The Facts About Marijuana Addiction

Marijuana use in the United States has been increasing dramatically, spurred by recent legislation authorizing medical use of marijuana and decriminalizing possession of small amounts of this plant. In fact, marijuana is the most commonly used drug in the country, with users numbering in the tens of millions. A recent study by the Monitoring the Future Survey even concluded that marijuana use has overtaken tobacco use by teens. Use of this drug has been popularized on television and in movies and in general there seems to be an overall attitude that the drug is fairly harmless. However, few people are willing to admit that marijuana is physically addicting just like any other drug and there are serious health risks associated with its long-term use.

If you think that you cannot become addicted to marijuana, you are wrong. The evidence to support this is clinical in nature as the most important areas of the human brain all have cannabinol receptors that bind with the active ingredient in marijuana- THC or tetrahydrocannabinol. When THC and other lesser cannabinols bind with these protein receptors it causes the brain to release a sudden surge of dopamine- a substance that relives pain, causes relaxation and often a euphoric “high,” among other significant effects. What this means is that the effects of marijuana are really the result of a neurological process that the brain will attempt to replicate again and again.

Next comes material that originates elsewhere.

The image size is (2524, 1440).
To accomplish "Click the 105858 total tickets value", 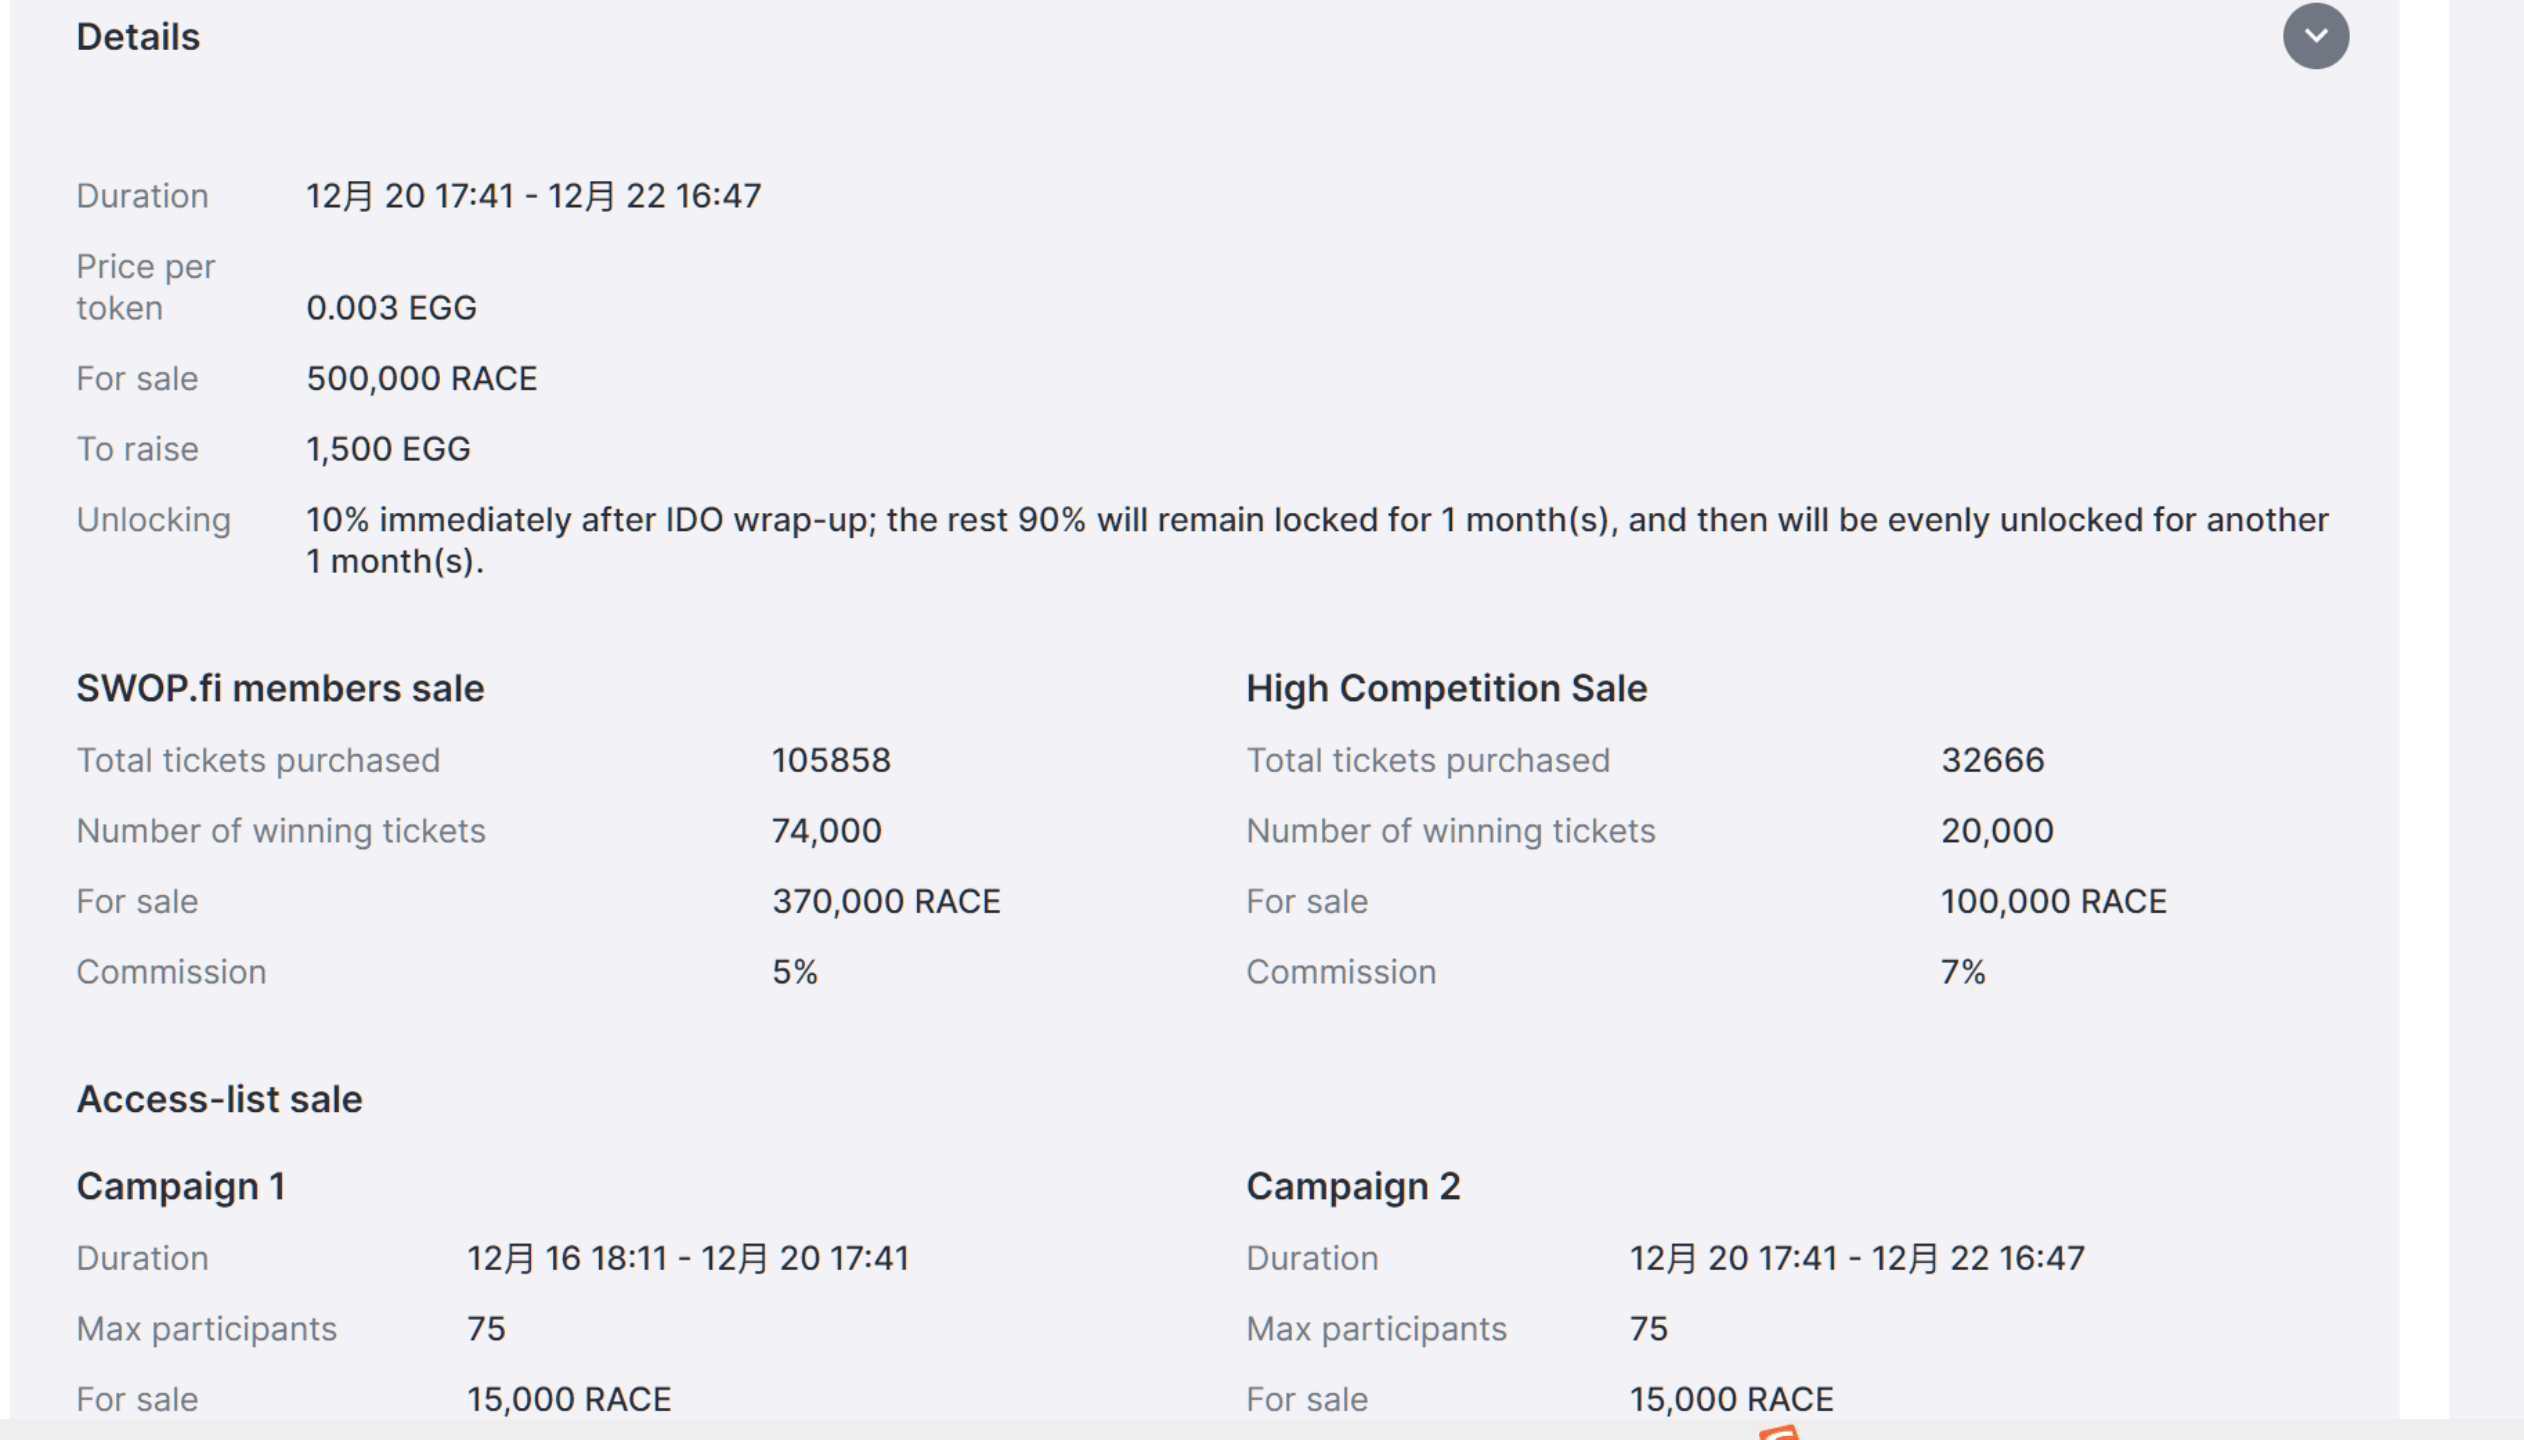I will coord(831,761).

When a person uses marijuana, the resulting release of dopamine is perceived as a pleasurable event and thus stimulates the brain to take notice of the context surrounding the event. This activates the reward center, which automatically will seek to recreate the event that led to the “high.” Ultimately this means that associations are built along neurological pathways in the brain that actually do nothing but “service” the effects of the drug use. Eventually, these neurological pathways will overwhelm the user with urges to use more marijuana, more frequently until they find they cannot stop on their own. This is the very definition of addiction and it applies categorically to marijuana.

The real problem with marijuana and addiction is that most people either don’t notice it or by the nature of their own addiction can’t notice it. And because the effects of even chronic, long-term marijuana use are not easily noticeable, addiction to marijuana can go completely undetected and therefore unresolved for years- even decades. This is a real threat to human health because over time smoking marijuana will cause adverse mental and physical health effects. Additionally, being addicted to any substance makes a person much more susceptible to becoming addicted to another substance.

Because of the associative nature of marijuana addiction, it can be nearly impossible for a person to stop using on their own. This is because all of the familiar associations with marijuana- such as places it was used, people it was used with, songs listened to and movies or television shows watched while “high” and anything else related to marijuana use creates a chemical reaction in the brain that will urge a person to fulfill the associations by using marijuana again and again. This shows that marijuana addiction is without question a very real thing.

But there is hope for those who are dependent on marijuana. Treatment options such as residential, outpatient or day/night programs are available that address marijuana addiction at an intense, fundamental level. But if you don’t reach out for help, you won’t be able to do it on your own.